Tuesday, February 10, 2015

structuring Python's main()

You would not imagine that such a seemingly trivial topic deserves a blog post of its own. Until you see this:

def main(argv=None):
    if argv is None:
        argv = sys.argv
    opt, args = parser.parse_args(argv[1:])

...and this

if __name__ == "__main__":

repeatedly in the code, and you start thinking this is a pattern somebody defined elsewhere. And indeed it is, find Guido's original article here.

From the issues that the original post addresses, let me only focus on the ones printed above, so mainly leaving out the details of argument parsing and displaying the usage message.

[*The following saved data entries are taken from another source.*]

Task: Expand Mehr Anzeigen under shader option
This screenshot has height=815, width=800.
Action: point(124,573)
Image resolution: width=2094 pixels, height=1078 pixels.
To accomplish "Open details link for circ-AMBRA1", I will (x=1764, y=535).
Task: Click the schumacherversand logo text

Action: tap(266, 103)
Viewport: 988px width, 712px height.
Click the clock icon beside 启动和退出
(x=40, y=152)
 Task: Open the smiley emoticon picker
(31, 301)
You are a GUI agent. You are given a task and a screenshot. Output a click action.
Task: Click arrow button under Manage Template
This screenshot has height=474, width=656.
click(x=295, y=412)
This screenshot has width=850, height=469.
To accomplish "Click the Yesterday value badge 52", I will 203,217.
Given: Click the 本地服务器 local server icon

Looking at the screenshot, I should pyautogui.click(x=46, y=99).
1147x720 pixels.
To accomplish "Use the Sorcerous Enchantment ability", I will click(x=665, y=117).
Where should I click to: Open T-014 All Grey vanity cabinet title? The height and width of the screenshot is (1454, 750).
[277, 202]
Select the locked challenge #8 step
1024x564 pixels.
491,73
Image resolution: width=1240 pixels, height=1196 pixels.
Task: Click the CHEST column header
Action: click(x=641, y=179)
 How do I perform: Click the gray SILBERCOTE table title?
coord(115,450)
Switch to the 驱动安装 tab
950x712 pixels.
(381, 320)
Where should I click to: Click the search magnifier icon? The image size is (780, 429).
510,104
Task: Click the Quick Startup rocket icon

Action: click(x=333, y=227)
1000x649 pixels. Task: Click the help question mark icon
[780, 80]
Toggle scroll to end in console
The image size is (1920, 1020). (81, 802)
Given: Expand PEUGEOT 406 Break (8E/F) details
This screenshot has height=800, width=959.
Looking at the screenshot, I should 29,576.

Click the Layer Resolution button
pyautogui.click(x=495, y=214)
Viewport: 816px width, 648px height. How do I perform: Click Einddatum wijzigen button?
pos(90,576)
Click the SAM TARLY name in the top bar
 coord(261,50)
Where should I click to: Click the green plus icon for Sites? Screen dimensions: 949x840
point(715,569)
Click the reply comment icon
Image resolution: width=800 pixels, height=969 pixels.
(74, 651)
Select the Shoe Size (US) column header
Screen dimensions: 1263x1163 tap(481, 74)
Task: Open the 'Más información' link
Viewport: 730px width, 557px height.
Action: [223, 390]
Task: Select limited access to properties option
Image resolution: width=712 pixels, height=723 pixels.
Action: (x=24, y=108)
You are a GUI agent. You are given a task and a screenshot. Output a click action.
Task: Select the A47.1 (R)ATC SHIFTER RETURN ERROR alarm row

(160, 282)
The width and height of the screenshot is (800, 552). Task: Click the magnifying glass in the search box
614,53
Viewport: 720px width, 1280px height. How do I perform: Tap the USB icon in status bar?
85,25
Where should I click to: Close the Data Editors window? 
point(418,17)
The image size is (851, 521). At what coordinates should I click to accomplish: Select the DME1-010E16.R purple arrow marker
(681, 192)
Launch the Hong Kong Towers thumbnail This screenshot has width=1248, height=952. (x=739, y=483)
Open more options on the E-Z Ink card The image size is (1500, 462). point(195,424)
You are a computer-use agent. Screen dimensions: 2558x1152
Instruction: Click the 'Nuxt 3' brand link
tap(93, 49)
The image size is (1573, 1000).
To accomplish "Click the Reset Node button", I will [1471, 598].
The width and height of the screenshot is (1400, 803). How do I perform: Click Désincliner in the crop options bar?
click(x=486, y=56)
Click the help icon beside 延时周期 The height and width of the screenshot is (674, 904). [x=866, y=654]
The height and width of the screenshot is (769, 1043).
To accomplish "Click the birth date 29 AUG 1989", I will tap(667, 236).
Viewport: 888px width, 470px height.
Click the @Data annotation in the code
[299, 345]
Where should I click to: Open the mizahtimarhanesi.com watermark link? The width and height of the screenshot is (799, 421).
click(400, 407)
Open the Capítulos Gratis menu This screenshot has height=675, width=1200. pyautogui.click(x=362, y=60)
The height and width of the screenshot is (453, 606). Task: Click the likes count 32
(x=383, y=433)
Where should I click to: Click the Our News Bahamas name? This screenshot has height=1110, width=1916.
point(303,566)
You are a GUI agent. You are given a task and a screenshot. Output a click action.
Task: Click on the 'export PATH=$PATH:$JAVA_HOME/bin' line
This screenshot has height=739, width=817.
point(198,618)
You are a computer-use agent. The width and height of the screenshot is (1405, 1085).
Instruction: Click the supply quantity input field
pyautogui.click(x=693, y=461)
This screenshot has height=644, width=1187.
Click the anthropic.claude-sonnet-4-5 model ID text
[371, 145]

We are after a function that's easy to invoke in other contexts, e.g. from the interactive Python prompt

Let's add print statements for opt and args and run the code above from the command line:

c:\Temp>c:\Python27\python test.py arg1 arg2
['arg1', 'arg2']

And let's call it from the interactive shell, looking after the same behavior:

Python 2.7.6 (default, Nov 10 2013, 19:24:18) [MSC v.1500 32 bit (Intel)] on win32
Type "help", "copyright", "credits" or "license" for more information.
>>> import test
>>> test.main(['arg1', 'arg2'])
>>> test.main(['arg_that_nobody_cares_of', 'arg1', 'arg2'])
['arg1', 'arg2']

You'll also feel the smell once you try to document it:

def main(argv=None):
    Parses argv and prints the results as parsed by optparse.OptionParser.parse_args(), after dropping argv[0]. So if calling it from another script, make sure the args you care about start at index 1.
    Keyword arguments:
    argv: array of options and arguments. If None, it defaults to sys.argv.

I would argue that main() should exhibit the same behavior when called the same way from different contexts and expose a consistent interface. Here is the proposal:

def main(opts_args=[]):                      # (1)
    opt, args = parser.parse_args(opts_args) # (2)

if __name__ == "__main__":
    sys.exit(main(sys.argv[1:]))             # (3)

(1) opts_args defaults to [] instead of None, because calling parser.parse_args(None) will actually parse sys.argv[1:] (see optparse.py), and you don't want this if calling main() from another script.
(2) if you want to use the script name in the help message, __file__ should do, you don't need sys.argv[0]
(3) all sys code in one place